→ Action item
For the records below, output each line exactly as it appears, from the first through the line with "Open ellipsis menu".

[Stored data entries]
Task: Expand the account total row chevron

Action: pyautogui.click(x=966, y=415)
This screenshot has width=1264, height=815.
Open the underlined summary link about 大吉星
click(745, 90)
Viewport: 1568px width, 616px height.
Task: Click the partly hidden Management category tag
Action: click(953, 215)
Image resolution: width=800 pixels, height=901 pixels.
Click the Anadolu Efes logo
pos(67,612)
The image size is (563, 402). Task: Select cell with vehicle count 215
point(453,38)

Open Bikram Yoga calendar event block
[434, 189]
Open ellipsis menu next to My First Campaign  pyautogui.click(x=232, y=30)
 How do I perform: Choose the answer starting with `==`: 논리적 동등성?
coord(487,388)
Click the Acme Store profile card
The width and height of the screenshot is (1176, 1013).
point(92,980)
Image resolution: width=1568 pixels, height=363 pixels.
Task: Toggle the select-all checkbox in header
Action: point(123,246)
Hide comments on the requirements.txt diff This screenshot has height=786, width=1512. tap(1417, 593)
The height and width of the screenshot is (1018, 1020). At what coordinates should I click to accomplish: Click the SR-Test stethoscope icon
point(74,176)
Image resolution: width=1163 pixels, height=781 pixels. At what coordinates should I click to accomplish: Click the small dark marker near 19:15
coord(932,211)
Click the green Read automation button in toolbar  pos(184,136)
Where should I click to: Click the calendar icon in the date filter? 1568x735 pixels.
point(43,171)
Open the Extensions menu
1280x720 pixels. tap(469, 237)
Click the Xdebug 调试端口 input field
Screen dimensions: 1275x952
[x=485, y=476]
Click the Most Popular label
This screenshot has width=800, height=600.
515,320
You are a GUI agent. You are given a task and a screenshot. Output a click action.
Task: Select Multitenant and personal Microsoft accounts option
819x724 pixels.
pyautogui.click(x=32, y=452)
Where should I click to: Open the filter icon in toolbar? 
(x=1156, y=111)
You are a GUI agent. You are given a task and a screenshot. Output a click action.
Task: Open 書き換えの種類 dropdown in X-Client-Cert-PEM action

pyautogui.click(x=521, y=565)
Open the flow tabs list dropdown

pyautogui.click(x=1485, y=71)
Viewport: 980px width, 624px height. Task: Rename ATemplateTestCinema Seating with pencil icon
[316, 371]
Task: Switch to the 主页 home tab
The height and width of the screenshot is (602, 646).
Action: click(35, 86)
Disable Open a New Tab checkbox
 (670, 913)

→ Answer to this task
Task: Expand the account total row chevron

Action: pyautogui.click(x=966, y=415)
This screenshot has width=1264, height=815.
Open the underlined summary link about 大吉星
click(745, 90)
Viewport: 1568px width, 616px height.
Task: Click the partly hidden Management category tag
Action: click(953, 215)
Image resolution: width=800 pixels, height=901 pixels.
Click the Anadolu Efes logo
pos(67,612)
The image size is (563, 402). Task: Select cell with vehicle count 215
point(453,38)

Open Bikram Yoga calendar event block
[434, 189]
Open ellipsis menu next to My First Campaign  pyautogui.click(x=232, y=30)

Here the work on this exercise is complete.